Paysages sacrés

Des rochers, des arbres, des paysages ont eu un sens profond et ont inspirés les croyances de nos ancêtres, certaines tribus ou groupes actuels dans le monde les entretiennent toujours. C’est l’expression d’un lien fondamental à notre terre, c’est pour nous une autre lecture de notre environnement.

Les aborigènes sont un trait d’union fort de cette idée. Pour eux, parcourant depuis 40 000 ans le continent australien, le sacré est indissociable de leur vision des paysages. Des sites se sont naturellement imposés de part leur forme comme le fondement même de leur mythologie et de leur lien spirituel à la terre, « la terre du rêve ». Ils lisent le paysages tel un livre, une carte mentale, interprétant tous les traits du relief comme les traces vivantes d’ancêtres.


Bien avant la Gaule et sur le reste de la planète, les croyances animistes avaient des lieux privilégiés situés entre terre et ciel ou des sites dont les formes provoquaient l’imaginaire.

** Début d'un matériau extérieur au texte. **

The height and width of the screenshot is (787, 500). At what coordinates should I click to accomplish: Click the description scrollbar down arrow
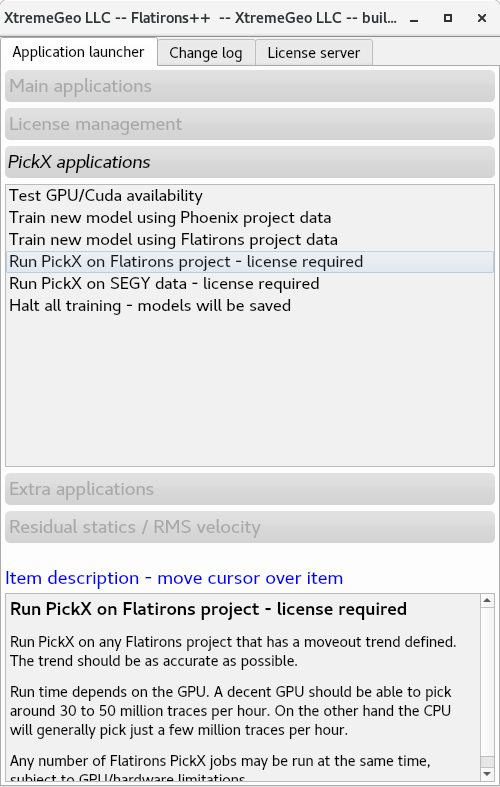(487, 774)
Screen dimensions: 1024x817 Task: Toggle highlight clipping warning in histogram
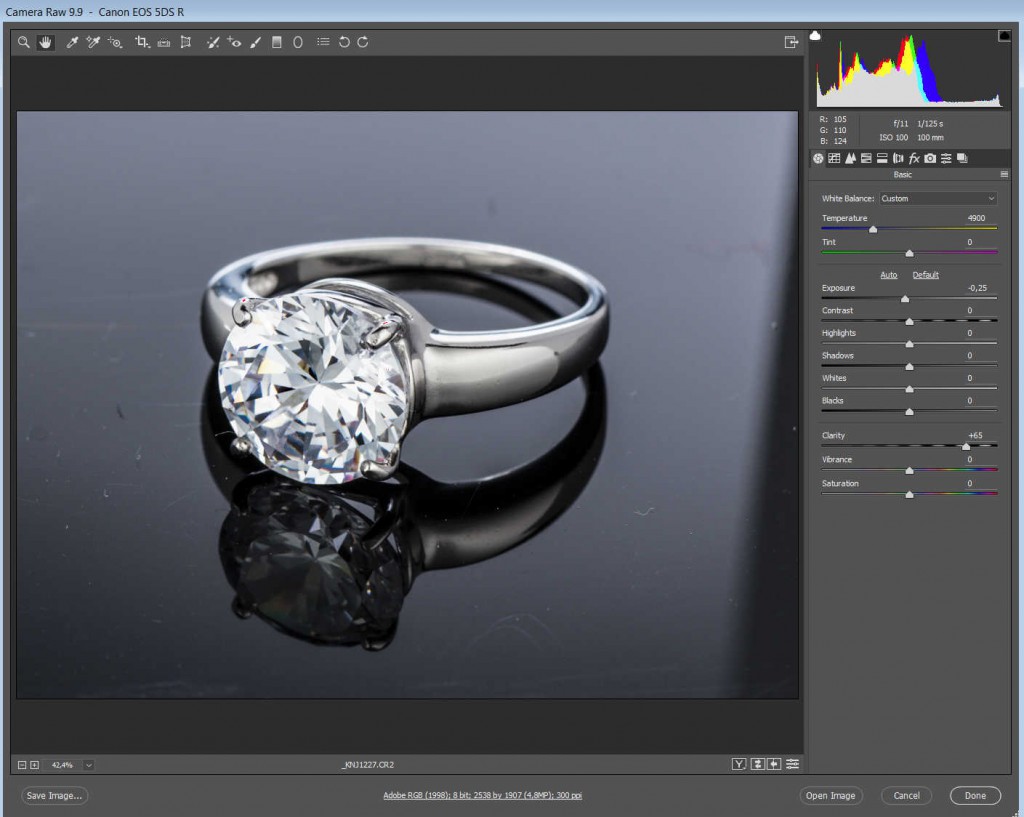[1003, 36]
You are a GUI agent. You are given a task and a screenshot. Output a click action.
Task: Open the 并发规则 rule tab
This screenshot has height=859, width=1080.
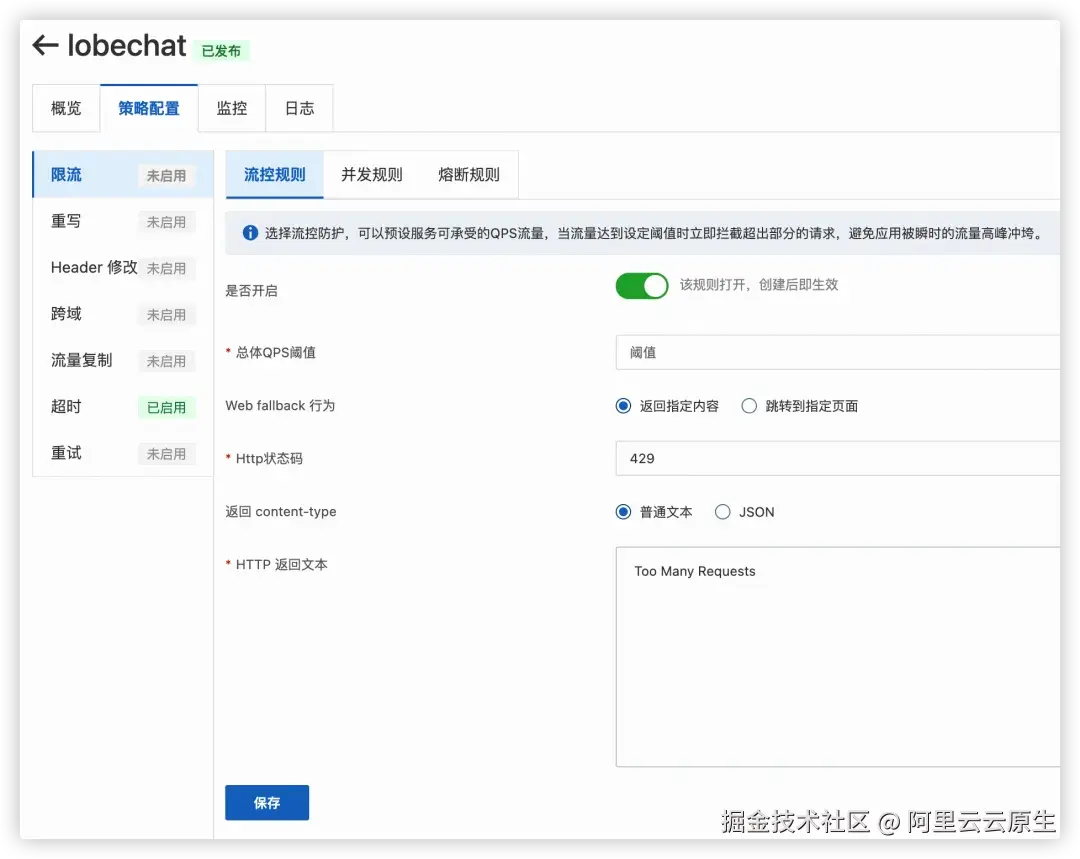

Des sites comme le massif du Taennchel en Alsace ou les Pierres Jaumâtres dans le Berry sont restés tel quel, mais la plupart de ces lieux de croyances ont été recouvert de temples romains pour détourner les croyances (le Puy de Dôme possède encore son temple romain), le Mt St Michel ou le Puy en Velay en sont les meilleurs exemples où la religion chrétienne a pris le dessus.